Indeed I was, but it was a good hunger, the hunger of a hard days work.

Sitting in front of a crackling fire with a hunk of roast boar in hand, I contemplated the day’s events.

My traps had proven decidedly effective, no doubt in part because I was technically poaching. The particular section of the forest had been off limits for the better part of the year, as part of some lordling dispute over territory, which left it positively flush with animals too stupid to fear humans, let alone avoid even the most basic of traps.

It had been to my benefit. Over the course of the day, I had managed to slay and consume enough creatures that my reserve now sat at 207/242. For a day of hunting, it was solid growth, growth that would be expanded upon once I finished spending the accumulated energy.

The question, as it had so often been during my youth, was what to make. And what I could afford.

My spectacles helped with the latter.

From the moment the mark had begun whispering the knowledge required to use it, I had been able to confirm with nothing more than a thought whether or not an enchantment I had in mind was within my power, or whether it would be in the future should I advance my mark.

Unfortunately, the uncanny knowledge had always been rather vague on the cost. As such, one of the final enchantments I’d laid upon the glasses, before abandoning my mark, had been the ability to determine the cost of a prospective enchantment on a particular vessel. I needed only to consider the option, and the glasses would fill in the details.

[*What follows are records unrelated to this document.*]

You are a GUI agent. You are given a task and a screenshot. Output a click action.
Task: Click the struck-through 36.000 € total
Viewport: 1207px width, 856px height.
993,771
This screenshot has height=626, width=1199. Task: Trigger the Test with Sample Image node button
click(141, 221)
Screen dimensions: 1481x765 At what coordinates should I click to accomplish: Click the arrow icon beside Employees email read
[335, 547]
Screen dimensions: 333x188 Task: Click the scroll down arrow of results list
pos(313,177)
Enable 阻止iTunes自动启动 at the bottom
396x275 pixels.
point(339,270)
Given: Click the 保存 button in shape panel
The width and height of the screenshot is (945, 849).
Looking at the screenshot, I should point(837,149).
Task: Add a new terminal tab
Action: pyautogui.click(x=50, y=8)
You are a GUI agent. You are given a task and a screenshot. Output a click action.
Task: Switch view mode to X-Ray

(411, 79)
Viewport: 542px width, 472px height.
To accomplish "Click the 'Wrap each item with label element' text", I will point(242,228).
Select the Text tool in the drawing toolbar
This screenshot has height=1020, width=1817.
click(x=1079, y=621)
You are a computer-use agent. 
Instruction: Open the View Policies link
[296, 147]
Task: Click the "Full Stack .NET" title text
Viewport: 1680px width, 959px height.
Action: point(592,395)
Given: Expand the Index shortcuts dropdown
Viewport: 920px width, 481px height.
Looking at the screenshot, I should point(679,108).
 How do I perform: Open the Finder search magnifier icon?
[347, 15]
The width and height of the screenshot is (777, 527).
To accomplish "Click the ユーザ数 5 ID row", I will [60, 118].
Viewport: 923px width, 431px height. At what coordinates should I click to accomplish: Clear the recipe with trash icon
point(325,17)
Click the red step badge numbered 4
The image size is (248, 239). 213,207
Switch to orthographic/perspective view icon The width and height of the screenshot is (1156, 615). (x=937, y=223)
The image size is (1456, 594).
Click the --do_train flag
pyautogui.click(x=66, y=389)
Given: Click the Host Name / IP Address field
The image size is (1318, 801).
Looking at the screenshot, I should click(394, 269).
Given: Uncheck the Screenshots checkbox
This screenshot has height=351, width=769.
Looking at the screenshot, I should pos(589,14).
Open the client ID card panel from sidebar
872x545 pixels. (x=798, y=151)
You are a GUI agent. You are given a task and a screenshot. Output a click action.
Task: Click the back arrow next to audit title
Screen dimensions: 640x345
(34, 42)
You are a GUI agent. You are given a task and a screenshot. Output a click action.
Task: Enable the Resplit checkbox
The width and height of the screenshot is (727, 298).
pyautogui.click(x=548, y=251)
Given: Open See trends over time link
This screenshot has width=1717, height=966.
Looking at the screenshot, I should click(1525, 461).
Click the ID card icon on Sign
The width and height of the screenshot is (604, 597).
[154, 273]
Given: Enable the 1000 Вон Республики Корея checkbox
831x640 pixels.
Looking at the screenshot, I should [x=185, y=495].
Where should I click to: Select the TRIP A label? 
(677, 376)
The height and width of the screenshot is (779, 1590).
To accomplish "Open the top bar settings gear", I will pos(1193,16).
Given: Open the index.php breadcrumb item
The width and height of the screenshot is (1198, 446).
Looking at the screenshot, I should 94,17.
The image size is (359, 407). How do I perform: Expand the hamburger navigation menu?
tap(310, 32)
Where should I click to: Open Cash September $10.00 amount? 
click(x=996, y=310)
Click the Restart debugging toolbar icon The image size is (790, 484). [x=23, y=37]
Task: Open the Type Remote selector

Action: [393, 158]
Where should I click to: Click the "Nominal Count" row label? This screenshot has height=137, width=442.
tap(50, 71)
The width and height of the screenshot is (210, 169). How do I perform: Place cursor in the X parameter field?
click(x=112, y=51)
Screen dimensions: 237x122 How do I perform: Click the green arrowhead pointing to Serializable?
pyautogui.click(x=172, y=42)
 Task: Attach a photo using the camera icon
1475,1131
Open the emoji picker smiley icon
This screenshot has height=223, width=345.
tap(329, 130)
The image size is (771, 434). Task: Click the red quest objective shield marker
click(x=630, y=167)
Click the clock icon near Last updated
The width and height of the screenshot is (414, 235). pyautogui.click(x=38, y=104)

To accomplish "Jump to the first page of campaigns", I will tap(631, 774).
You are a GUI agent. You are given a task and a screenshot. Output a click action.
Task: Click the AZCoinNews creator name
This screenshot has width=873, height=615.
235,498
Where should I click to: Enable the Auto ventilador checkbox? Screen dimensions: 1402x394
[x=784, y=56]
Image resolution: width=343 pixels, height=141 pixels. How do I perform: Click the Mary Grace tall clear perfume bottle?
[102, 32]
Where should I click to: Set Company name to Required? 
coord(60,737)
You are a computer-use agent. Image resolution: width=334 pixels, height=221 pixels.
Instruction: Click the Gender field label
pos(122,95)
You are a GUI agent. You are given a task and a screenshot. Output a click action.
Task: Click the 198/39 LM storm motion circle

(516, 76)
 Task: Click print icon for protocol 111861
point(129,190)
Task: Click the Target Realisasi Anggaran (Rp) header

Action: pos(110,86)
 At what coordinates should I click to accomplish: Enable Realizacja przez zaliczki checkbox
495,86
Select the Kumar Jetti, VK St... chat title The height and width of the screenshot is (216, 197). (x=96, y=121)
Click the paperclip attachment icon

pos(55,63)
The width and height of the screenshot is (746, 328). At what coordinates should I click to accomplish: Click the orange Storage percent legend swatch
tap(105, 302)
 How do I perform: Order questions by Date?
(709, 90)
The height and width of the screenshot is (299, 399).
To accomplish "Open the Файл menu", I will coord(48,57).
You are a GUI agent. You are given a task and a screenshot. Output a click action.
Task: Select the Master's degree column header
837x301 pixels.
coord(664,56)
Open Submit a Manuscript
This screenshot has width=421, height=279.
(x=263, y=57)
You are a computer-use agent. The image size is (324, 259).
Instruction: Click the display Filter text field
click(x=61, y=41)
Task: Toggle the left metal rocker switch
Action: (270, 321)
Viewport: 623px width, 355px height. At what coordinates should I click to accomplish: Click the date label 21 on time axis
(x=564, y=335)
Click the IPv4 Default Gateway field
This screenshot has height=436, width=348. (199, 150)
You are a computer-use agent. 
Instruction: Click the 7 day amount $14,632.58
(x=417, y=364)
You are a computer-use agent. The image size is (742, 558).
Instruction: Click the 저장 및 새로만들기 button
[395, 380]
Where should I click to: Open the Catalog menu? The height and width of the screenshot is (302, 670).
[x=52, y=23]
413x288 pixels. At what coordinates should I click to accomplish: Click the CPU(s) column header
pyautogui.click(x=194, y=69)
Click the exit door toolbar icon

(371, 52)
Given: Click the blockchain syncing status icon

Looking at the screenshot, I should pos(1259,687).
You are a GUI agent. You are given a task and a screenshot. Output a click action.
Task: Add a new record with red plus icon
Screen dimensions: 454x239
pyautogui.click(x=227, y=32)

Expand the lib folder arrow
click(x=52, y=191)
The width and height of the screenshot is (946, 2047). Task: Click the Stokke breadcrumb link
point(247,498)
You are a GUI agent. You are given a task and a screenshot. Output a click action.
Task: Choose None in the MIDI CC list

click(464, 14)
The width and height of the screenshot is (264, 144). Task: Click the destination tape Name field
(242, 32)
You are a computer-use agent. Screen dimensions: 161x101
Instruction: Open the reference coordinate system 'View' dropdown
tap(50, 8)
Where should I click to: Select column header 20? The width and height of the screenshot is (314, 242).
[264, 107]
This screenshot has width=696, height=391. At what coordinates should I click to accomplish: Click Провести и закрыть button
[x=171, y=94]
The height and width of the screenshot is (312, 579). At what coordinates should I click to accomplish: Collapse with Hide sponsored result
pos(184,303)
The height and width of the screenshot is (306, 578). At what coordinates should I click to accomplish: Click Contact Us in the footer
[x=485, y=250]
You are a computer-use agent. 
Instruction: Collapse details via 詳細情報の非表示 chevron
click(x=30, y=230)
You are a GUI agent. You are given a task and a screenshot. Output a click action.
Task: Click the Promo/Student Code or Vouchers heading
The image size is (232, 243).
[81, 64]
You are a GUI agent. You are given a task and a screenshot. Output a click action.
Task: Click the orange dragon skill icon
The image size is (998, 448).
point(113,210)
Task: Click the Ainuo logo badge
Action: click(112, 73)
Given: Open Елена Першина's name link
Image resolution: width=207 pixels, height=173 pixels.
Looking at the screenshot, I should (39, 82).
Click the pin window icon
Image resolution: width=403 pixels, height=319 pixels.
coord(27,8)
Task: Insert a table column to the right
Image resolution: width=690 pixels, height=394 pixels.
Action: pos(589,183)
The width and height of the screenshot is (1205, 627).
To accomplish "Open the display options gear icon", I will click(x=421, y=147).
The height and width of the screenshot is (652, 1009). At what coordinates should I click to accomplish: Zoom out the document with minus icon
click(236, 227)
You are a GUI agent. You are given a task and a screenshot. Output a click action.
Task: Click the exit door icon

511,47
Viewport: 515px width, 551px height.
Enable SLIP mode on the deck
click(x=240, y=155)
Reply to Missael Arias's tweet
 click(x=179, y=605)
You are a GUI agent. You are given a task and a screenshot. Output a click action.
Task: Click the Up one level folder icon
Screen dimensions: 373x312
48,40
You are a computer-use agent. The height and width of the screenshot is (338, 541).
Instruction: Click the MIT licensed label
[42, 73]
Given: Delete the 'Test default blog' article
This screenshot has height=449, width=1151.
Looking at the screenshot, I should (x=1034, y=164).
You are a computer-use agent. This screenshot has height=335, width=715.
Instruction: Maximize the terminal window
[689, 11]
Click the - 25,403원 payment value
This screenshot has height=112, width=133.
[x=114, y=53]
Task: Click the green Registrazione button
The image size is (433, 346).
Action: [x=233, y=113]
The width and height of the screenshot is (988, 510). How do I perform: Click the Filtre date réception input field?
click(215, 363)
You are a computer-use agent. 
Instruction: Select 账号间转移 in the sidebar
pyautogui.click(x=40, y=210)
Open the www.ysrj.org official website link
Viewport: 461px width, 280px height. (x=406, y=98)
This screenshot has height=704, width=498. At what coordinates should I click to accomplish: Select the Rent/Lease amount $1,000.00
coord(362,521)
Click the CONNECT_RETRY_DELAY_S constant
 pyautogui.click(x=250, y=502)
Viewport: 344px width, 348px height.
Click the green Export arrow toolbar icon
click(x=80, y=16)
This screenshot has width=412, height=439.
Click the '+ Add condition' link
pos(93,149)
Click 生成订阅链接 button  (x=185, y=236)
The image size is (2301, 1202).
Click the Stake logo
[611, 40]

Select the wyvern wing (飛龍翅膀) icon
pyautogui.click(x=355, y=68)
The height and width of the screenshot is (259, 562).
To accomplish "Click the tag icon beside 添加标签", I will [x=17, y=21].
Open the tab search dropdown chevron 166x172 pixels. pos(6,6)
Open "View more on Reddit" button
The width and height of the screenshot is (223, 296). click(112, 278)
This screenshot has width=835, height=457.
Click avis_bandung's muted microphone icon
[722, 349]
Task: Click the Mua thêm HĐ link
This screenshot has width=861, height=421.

Enchanted Sword +1 – 500 SR

I didn’t even know why I bothered to consider the option. An enchanted sword had been one of the first things I’d wanted as a young man, and I could have rattled off its cost with or without the glasses.

In truth, it would be a rather useless investment, at least in the short term. My sword or my dagger, both pierced flesh as readily as any enchanted blade. A magical weapon would do a better job against armor, true, but I was no fighter. For the foreseeable future, if I had to contend with a man in anything thicker than a quilted jerkin I’d be better off retreating.

No, my tools of bloodshed were adequate for the task at hand. What I needed was something to speed up my gathering. A magical trap, perhaps, or some kind of dominating birdcall? Neither seemed particularly interesting, but as I stared at the small numbers still floating over the sword, a thought occurred.

A tracker, perhaps? The glasses wouldn’t work as a focus, I knew. The more enchantments that were layered upon an individual item, the more costly each became in turn. My spectacles had been made at the height of my, admittedly limited, former power. To consider enchanting them further would require I exceed that old peak, and even then the glasses themselves were quickly nearing the enchantment limit provided by their excellent craftsmanship.

My compass, however, that could work.

Certain types of Devil-Mark magic were what traditional casters referred to as sympathetic. I knew from experience that it was a complicated, and difficult term to nail down in theory, but in practice, it meant that using the right components could increase the potency, or decrease the cost of a spell. Using the hair of a victim made it easier to curse them, using a picture of a city could increase the range of teleportation.

Enchanting a compass to help it find something? That certainly qualified.

Whatever impartial arbiter of Devil-Mark magical rules existed, he appeared to agree with me, as the cost on his glasses flickered, shivering between a high and low number, before settling on the latter.

Compass of Animal Detection – 190 SR

It was a small victory amidst a sea of recent defeats, but I smiled all the same.

The process of enchanting the compass itself was easy, especially when compared to the struggle that had produced my single-use Ring of Regeneration. When I wasn’t half dead or constructing items that strained the limits of what I had ever attempted, using my power was actually rather refreshing.

"I'd forgotten how good you felt," I said to no one but the devil on my brow. It was true enough, for a decade I had denied the mark even as it called to me in my sleep, even as it simmered in intimate moments. Touching that power again felt like rediscovering an arm I'd lost, or a sixth sense I'd gone without.

Pity that it was such a poor replacement for a daughter.